An injection enhancement IGBT (IEGT) is a high-power switching device that realizes low saturation voltage by the injection enhancement effect (IE-effect). The experimental results obtained by the IE-effect are presented. The trench IEGTs with 6- and 12-/spl mu/m trench depth were compared with a planar IEGT. These experimental results show that the trench IEGT has a better trade-off relation between saturation voltage and turn-off loss than the planar IEGT. Moreover, the trench IEGT with 12-/spl mu/m trench depth has a better trade-off relation than that with 6-/spl mu/m trench depth.

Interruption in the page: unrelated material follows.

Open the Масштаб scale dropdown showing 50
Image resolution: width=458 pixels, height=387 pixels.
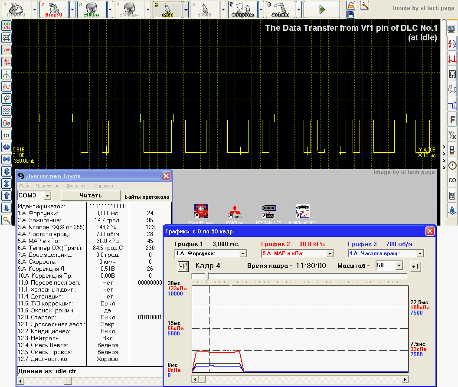399,266
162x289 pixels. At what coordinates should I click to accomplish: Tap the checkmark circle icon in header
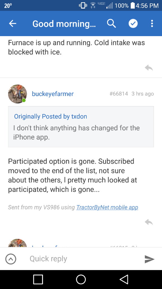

These results prove clearly that the IE-effect improves the trade-off relation. Turn-off characteristics of parallel-connected 4.5 kV trench IEGTs are discussed. The influence of the gate circuit parameters on a turn-off current balance was examined in order to realize high turn-off current capability. It is concluded that the reduction of the gate parasitic inductance is important for uniform turn-off operation. At optimum gate circuit condition, it is shown that the maximum turn-off current increases in proportion to the number of IEGT chips. As a result, a 1300-A turn-off current capability was obtained using nine parallel-connected IEGT chips in an inductive load circuit and without any snubber circuits. In conclusion, the IEGT has a good prospect of replacing the gate turn-off thyristor (GTO) for high-voltage applications, such as motor controls for traction, industrial motor drives, and so on.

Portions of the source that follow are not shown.